Stated exercise: Rewrite the entries below as a numbered list, leaving out blank lines and any pictures.

(A run of entries)

• • • •

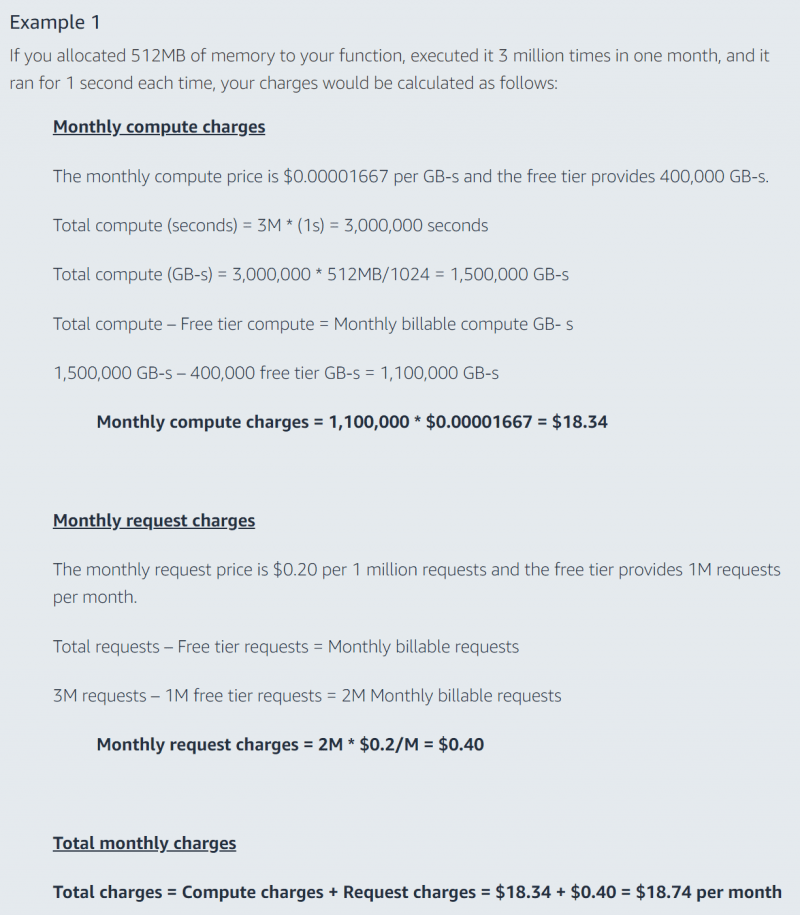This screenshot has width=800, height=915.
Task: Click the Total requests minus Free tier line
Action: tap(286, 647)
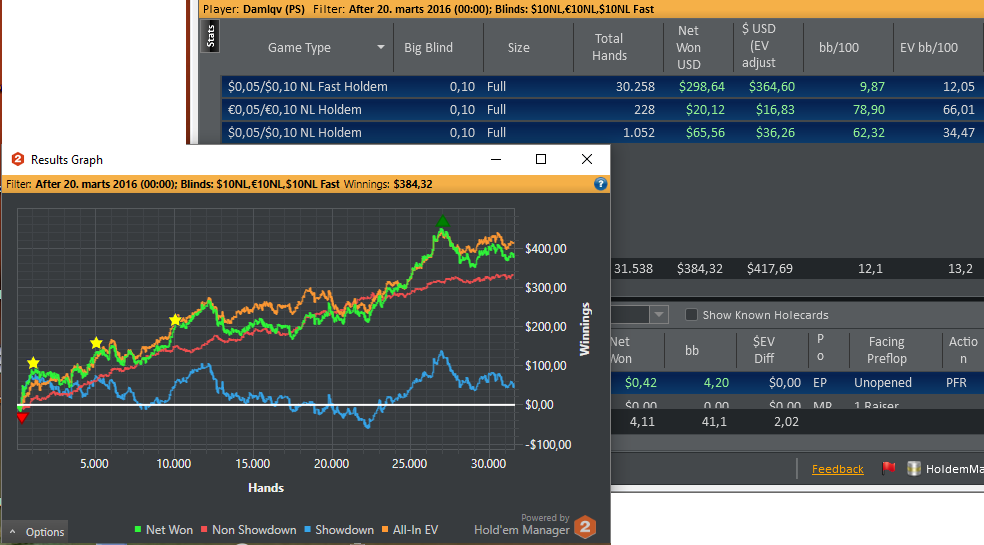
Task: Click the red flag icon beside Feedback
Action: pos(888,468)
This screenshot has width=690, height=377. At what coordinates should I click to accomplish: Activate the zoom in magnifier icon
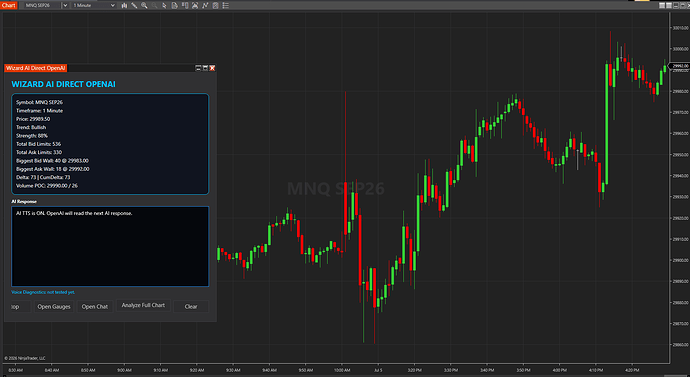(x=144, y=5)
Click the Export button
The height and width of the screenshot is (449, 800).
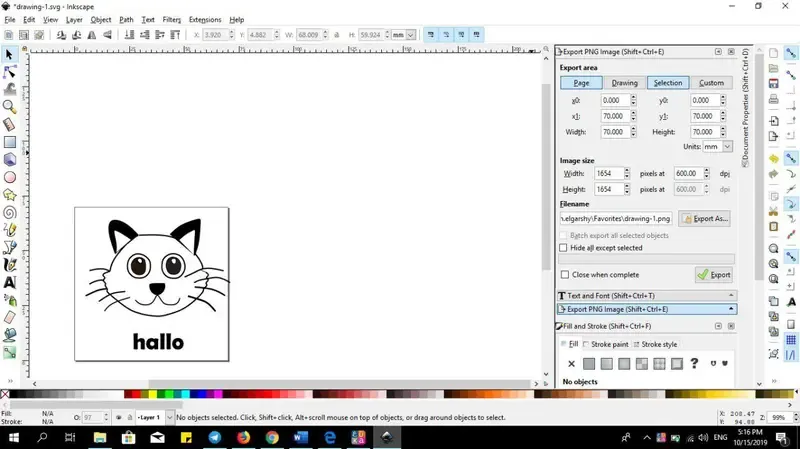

• • • •

The result:
1. This screenshot has width=800, height=915.
2. Task: Click the Total requests minus Free tier line
3. Action: tap(286, 647)
4. Task: Click the red flag icon beside Feedback
5. Action: pos(888,468)
6. This screenshot has width=690, height=377. At what coordinates should I click to accomplish: Activate the zoom in magnifier icon
7. (x=144, y=5)
8. Click the Export button
9. The height and width of the screenshot is (449, 800).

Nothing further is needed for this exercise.